# The Official Belated Happy Birthday To Wurger Thread



## Maximowitz (Apr 14, 2011)

Ok guys..... guess what we forgot? 

We must make up for this terrible error! It may be that he has now reached an age where he'd prefer to ignore birthdays, but this is no excuse.
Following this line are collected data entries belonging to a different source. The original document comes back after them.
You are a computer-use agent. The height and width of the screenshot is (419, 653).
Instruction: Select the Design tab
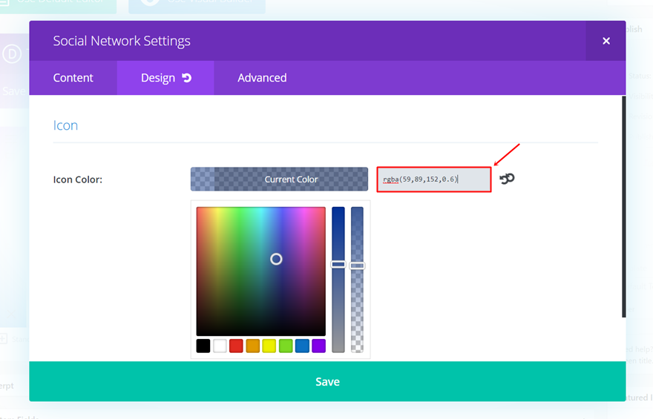coord(157,78)
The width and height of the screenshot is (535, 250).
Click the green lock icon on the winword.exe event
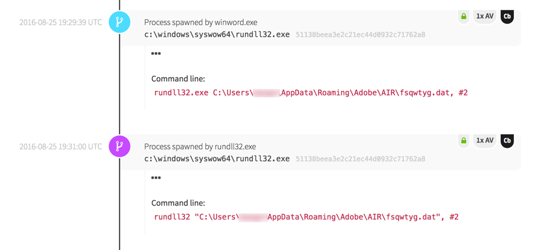coord(464,17)
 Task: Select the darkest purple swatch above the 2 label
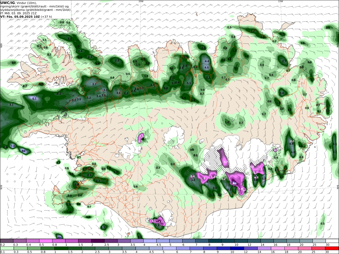coord(98,241)
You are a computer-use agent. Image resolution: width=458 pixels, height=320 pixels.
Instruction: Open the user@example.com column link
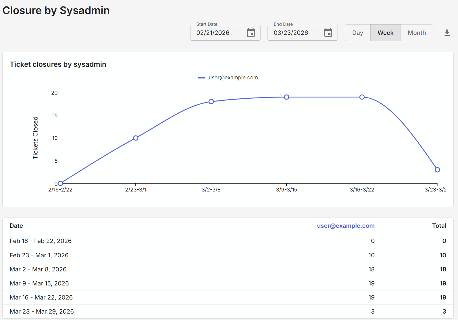(346, 226)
Happy Birthday Mate! (Retroactive)

And a happy birthday from Kelly too!


----------



## Airframes (Apr 14, 2011)

How come I missed this one?! A very Happy Birthday Wojtek my friend - I'll sink a couple or three pints and maybe some 'T Stoff' for you tonight !!


----------



## evangilder (Apr 14, 2011)

Happy birthday, Wojtek! I hope it was a great one.


----------



## magnu (Apr 14, 2011)

A belated Happy Birthday Wojtek Hope you had a good one or several even


----------



## Crimea_River (Apr 14, 2011)

From me too. All the best Wojtek!


----------



## DerAdlerIstGelandet (Apr 14, 2011)

Happy Birthday my friend!


----------



## Wayne Little (Apr 14, 2011)

Aw man....how did this one slip by us????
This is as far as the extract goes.